1. Sviatoslav Richter (piano)
2. Glenn Gould (piano)
3. Vladimir Horowitz (piano)
4. Artur Schnabel (piano)
5. Charles Rosen (writer/piano)
6. Jascha Heifetz (violin)
7. Josef Hofmann (piano)
8. Artur Rubinstein (piano)
9. Emil Gilels (piano)
10. Claudio Arrau (piano)

I like piano.


----------



## tempotempo

Webernite said:


> Are we excluding conductors and composers?


Not all composers, or conductors. But I'd rather a list where there fame was brought from their great instrumental playing. For example, I'd rather my see a list of great pianists with Mozart, Beethoven, etc.


----------



## tempotempo

tempotempo said:


> Not all composers, or conductors. But I'd rather a list where there fame was brought from their great instrumental playing. For example, I'd rather my see a list of great pianists with Mozart, Beethoven, etc.

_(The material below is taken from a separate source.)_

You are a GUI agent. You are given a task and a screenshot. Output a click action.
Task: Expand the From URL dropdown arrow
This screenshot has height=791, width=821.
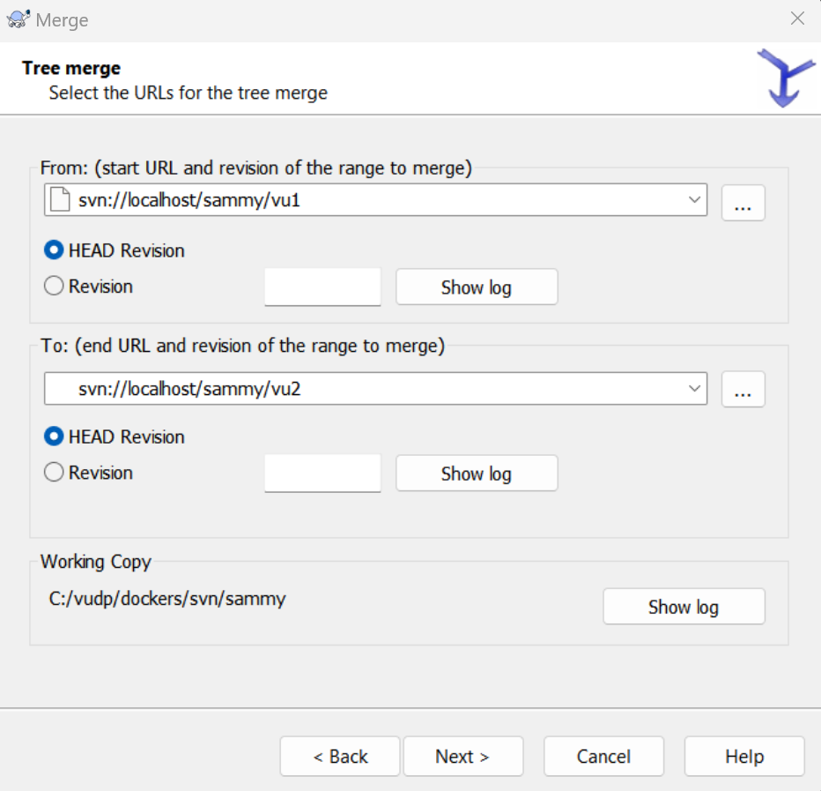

I'd rather NOT see a list...sorry for the typo


----------



## Chi_townPhilly

Webernite said:


> Are we excluding conductors and composers?


... and vocalists?!?

Maybe based on your apparent intentions, you're looking for "Greatest Classical Music Instrumentalists of the Last 100 Years."


----------



## mleghorn

Dietrich Fischer-Dieskau definitely belongs in that list. Also, Itzhak Perlman.


----------



## mleghorn

Enesco was an amazingly gifted musician. He was an accomplished violinist and pianist, as well as a conductor and composer.


----------



## tempotempo

Chi_townPhilly said:


> ... and vocalists?!?
> 
> Maybe based on your apparent intentions, you're looking for "Greatest Classical Music Instrumentalists of the Last 100 Years."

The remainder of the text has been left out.